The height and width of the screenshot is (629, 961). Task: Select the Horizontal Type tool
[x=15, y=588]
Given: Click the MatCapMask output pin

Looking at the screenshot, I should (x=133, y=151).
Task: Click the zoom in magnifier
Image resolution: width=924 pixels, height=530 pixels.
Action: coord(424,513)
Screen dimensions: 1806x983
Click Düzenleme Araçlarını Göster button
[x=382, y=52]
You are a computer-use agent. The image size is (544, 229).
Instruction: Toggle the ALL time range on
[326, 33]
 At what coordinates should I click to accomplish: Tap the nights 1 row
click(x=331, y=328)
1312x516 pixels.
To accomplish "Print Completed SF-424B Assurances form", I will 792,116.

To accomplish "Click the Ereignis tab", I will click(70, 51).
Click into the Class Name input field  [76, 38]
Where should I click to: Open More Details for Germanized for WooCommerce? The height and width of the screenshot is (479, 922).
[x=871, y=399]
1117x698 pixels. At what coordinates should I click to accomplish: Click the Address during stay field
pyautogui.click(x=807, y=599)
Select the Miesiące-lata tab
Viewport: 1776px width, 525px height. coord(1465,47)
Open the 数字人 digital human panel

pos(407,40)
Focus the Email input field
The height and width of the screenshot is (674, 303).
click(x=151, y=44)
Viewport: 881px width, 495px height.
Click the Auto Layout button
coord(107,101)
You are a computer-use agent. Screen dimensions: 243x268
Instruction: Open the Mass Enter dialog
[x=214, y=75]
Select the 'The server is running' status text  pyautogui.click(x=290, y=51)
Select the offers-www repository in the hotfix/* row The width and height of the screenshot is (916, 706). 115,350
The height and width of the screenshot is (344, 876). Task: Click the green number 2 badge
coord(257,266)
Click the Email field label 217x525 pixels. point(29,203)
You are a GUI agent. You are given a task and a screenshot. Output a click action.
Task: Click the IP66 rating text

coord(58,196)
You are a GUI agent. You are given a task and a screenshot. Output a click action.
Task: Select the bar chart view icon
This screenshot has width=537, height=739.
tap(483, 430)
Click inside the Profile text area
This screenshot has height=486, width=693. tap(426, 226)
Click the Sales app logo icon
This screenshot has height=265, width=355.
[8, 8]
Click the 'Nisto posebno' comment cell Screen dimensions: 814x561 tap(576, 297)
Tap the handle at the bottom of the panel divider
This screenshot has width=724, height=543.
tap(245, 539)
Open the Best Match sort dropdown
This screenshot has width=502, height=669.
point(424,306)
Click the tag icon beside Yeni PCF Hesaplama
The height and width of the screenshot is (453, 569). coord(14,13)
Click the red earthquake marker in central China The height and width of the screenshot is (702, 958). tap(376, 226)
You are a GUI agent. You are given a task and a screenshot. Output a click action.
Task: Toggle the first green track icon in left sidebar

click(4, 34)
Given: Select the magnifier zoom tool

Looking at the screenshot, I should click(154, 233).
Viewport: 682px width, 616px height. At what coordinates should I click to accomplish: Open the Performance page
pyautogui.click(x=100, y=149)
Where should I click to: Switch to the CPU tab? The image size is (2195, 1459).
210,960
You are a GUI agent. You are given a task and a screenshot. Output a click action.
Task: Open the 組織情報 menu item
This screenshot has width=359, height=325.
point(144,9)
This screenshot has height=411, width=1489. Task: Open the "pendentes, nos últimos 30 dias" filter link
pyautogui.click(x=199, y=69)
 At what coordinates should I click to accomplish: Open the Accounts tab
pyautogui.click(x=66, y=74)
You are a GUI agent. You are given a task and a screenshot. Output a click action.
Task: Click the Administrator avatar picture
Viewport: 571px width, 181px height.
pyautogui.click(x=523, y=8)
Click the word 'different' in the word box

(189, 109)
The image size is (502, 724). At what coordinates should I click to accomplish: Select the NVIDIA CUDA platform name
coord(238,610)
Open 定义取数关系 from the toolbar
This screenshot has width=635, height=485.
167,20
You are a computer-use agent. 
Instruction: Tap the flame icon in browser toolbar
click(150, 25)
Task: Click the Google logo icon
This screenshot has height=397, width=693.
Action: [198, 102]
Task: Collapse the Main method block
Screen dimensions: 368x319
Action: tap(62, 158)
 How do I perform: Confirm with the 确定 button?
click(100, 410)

● The problem: Return each line of the entries that holds the string "will".

● Answer to the exercise:
To accomplish "Print Completed SF-424B Assurances form", I will 792,116.
To accomplish "Click the Ereignis tab", I will click(70, 51).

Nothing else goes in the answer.